An Entity-Relationship Diagram (ERD) is a visual representation of the relationships among entities (or objects) in a database. It illustrates the logical structure and organization of data within a system. ERDs are commonly used in database design and modeling to depict the entities, attributes, and relationships between them.

Here are the key components of an ERD:

  1. Entities: Entities represent real-world objects or concepts that are relevant to the database. They are depicted as rectangles in the ERD. For example, in a database for a university, entities could include “Student,” “Course,” and “Faculty.”
  2. Attributes: Attributes are the characteristics or properties of an entity. They describe the data associated with an entity. Attributes are depicted as ovals or ellipses connected to their respective entity. For example, attributes for the “Student” entity could include “StudentID,” “Name,” and “Email.”
  3. Relationships: Relationships define how entities are connected or related to each other. They represent associations between entities.

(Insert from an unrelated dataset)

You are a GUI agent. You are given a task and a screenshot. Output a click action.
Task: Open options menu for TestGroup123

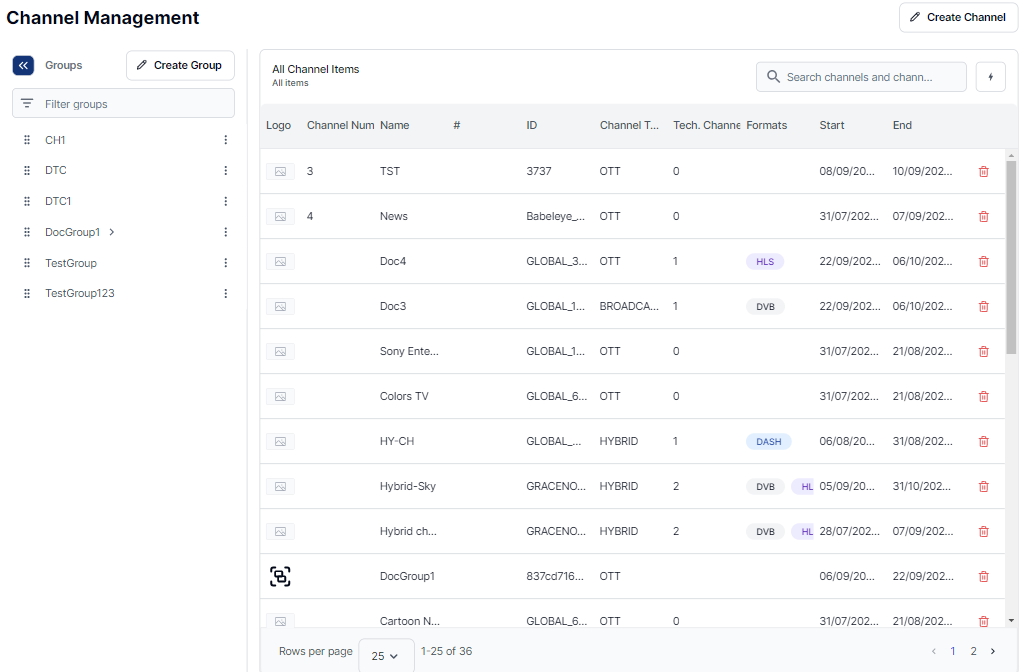point(225,294)
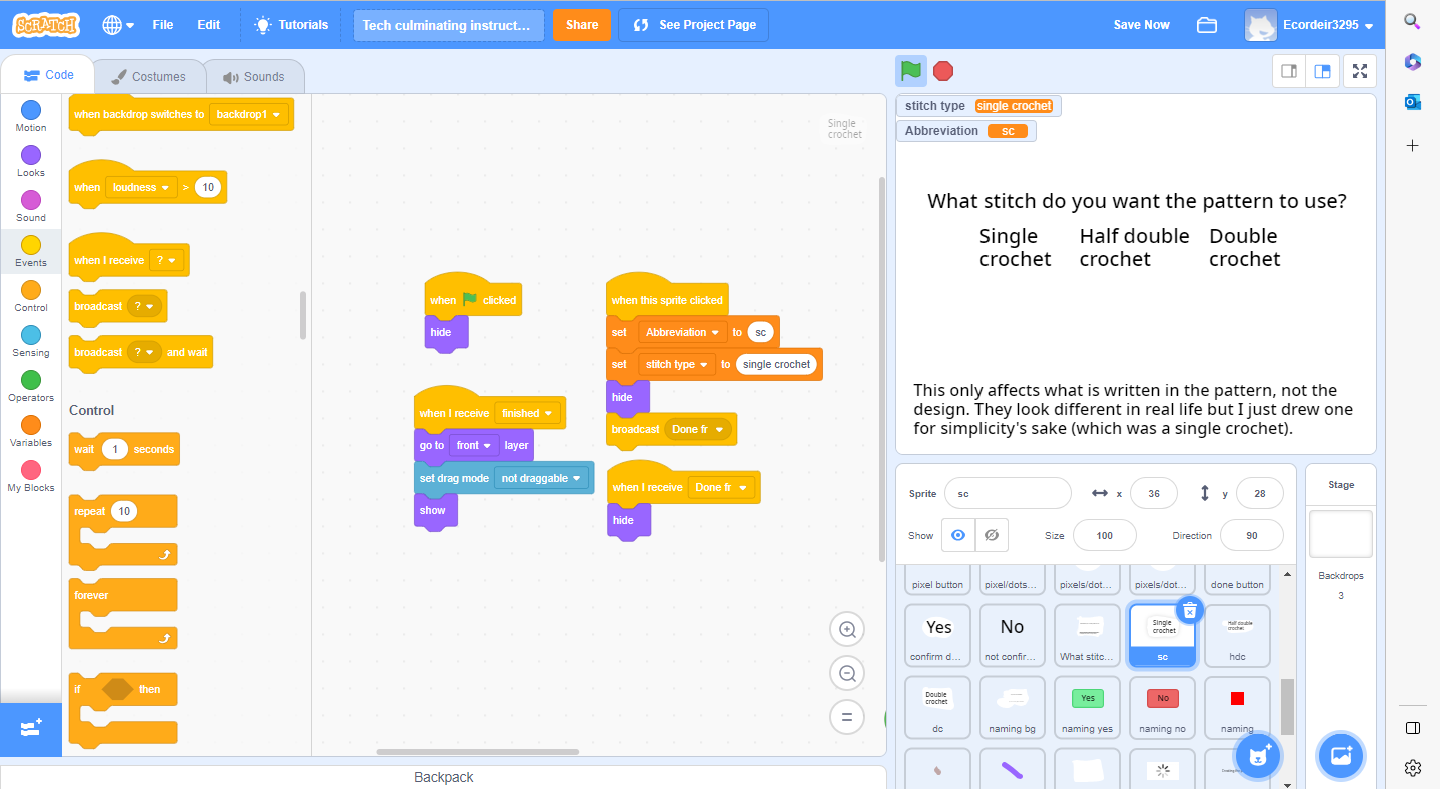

Relationships are depicted as lines connecting entities, with labels to describe the nature of the relationship. Common types of relationships include one-to-one, one-to-many, and many-to-many.
  4. Cardinality: Cardinality describes the number of instances of one entity that can be associated with instances of another entity. It defines the multiplicity or participation of entities in a relationship. Cardinality is usually denoted using symbols like “1” and “N” to represent the minimum and maximum occurrences. For example, a one-to-many relationship between “Student” and “Course” may indicate that one student can enroll in multiple courses, but a course can be taken by only one student.
  5. Primary Key: A primary key uniquely identifies each instance of an entity. It is a unique identifier for the entity and is used to establish relationships between entities. In an ERD, primary keys are usually underlined or bolded to distinguish them from regular attributes.
  6. Foreign Key: A foreign key is a reference to the primary key of another entity. It establishes relationships between entities by linking them through shared attributes. In an ERD, foreign keys are depicted as dashed lines connecting entities.
  7. Additional Notations: ERDs may include other notations to represent additional constraints, such as unique constraints, participation constraints, or inheritance relationships.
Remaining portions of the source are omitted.